Summary of population sequence data. Based on the population sequence data (X), every genomic position is classified as monomorphic (M), polymorphic with a low-frequency minor allele (L), or polymorphic with a high-frequency minor allele (H). The frequency threshold f is used to make the distinction between low and high frequencies, but this distinction is made based on the frequency of the minor allele, rather than the derived allele, which is probabilistically inferred using the model. The observed alleles are recorded for each position, and sites with more than two observed alleles within our population sample are discarded from the analysis. Note that this summary of the data requires polymorphic sites to be reliably distinguished from invariant sites, as well as reasonably accurate information about allele frequencies. Currently, this is most easily achieved using high-coverage individual genome sequences, although the model could also be adapted to make use of statistically inferred genotype frequencies based on low-coverage sequence data.

Summary of outgroup sequence data. For each nucleotide position, i, we record a set of aligned bases from the outgroup genomes (O_i). The probabilistic model of INSIGHT assumes that all variables (sequence variables X_i and A_i, and the selection label S_i) are conditionally independent of O_i, given the deep ancestral allele, Z_i. This implies that the outgroup sequence data can be summarized by computing, in pre-processing, the prior distribution over then ancestral alleles, P(Z_i|O_i). This pre-processing stage can be carried out using standard statistical phylogenetic software, such as RPHAST.

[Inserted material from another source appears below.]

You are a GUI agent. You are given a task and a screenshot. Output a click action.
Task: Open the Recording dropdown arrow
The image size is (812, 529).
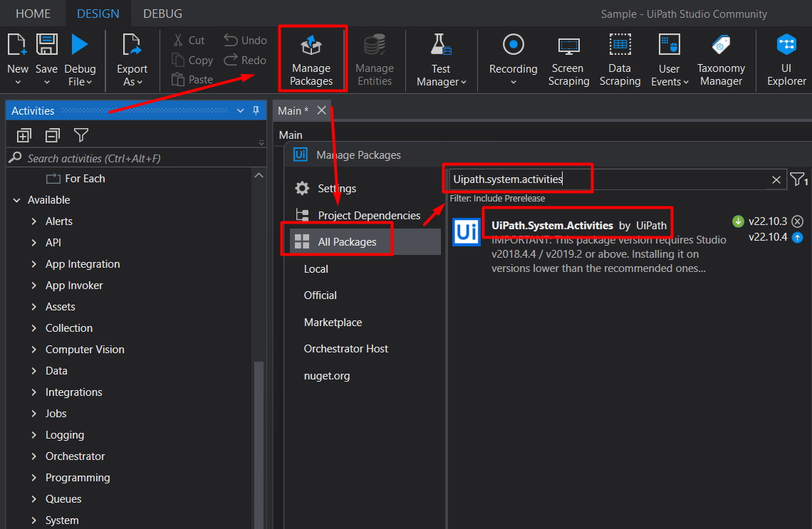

The inference method. After inferring genome-wide prior probabilities for the deep ancestral states, Z_i, a second pre-processing step is applied to compute for each genomic block, b, its neutral divergence rate parameter (λ_b) and neutral polymorphism rate parameter (θ_b), as well as the (global) relative rate of low-frequency neutral polymorphisms (β). Once the ancestral priors and neutral parameters are estimated, an EM algorithm (INSIGHT-EM) is used to infer the three selection parameters, ρ, η, and γ. The parameters are then used to derive the expected number of divergences driven by positive selection (D_p) and the expected number of polymorphism under weak selection (P_w).
Note: the two preprocessing steps (computing the ancestral priors and neutral parameter estiamtes) do not depend on the specific collection of elements being analyzed, and can thus be applied a single time genome-wide, with their results being stored for numerous subsequent applications of INSIGHT-EM.